Questão comentada de Direito Notarial e Registral

Foi apresentado ao Registro Civil de Pessoas Jurídicas instrumento particular de constituição de sociedade simples com integralização no capital social de bem imóvel de propriedade de interdito. O registrador, ao qualificar o título, deve registrar ou devolvê-lo?

Gabarito: D

A questão mistura Registro Civil de Pessoas Jurídicas com Direito de Família e capacidade civil. Quando uma sociedade simples é constituída com conferência de imóvel ao capital social, essa conferência tem natureza de alienação do bem, porque o imóvel sai do patrimônio do titular e entra no patrimônio da sociedade.

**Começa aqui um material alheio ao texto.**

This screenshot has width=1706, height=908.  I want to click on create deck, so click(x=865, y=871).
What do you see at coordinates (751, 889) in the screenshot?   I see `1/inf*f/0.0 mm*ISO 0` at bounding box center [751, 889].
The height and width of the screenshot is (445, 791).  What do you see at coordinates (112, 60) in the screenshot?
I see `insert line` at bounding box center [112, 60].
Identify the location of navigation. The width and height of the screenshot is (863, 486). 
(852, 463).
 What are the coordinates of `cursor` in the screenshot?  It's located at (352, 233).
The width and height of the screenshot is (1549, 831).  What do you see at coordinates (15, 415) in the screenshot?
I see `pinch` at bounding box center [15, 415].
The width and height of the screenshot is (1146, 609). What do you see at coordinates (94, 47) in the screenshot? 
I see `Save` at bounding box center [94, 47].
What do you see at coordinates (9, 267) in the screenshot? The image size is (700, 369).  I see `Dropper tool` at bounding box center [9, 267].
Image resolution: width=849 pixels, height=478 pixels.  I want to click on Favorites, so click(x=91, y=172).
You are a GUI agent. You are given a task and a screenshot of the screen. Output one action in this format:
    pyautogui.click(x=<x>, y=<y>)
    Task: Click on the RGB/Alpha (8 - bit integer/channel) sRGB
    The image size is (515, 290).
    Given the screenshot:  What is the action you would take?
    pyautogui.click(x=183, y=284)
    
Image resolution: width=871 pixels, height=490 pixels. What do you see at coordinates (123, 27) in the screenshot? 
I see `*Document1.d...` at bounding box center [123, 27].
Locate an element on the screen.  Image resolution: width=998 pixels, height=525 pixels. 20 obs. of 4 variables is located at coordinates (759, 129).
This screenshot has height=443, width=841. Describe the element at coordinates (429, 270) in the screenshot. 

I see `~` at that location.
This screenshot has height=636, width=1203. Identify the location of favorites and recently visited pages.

Até aí, nada estranho para um negócio jurídico comum. O ponto decisivo é que o imóvel pertence a interdito. Nesse caso, a pessoa está submetida à curatela e atos patrimoniais relevantes dependem de controle judicial. O Código Civil, ao tratar da curatela, exige autorização do juiz para a alienação de bens imóveis do curatelado, regra que se aplica justamente para evitar prejuízo patrimonial. A Lei 13.146/2015 ampliou a autonomia da pessoa com deficiência, mas não eliminou a proteção judicial nos atos patrimoniais praticados pelo curador em nome do interdito. Por isso, o registrador não deve simplesmente registrar o título apresentado ao RCPJ. Sem a autorização judicial para a conferência do imóvel, o título vem incompleto do ponto de vista da validade/eficácia do ato patrimonial. Em outras palavras: não basta a vontade da sociedade e do curador, porque o negócio envolve alienação de bem imóvel de interdito. Assim, o gabarito D está correto: a conferência de bens ao capital social é tratada como ato de alienação, e a prática desse ato, quando envolve imóvel de interdito, exige autorização judicial. Se essa autorização não veio, o registrador deve devolver o título para que seja regularizado.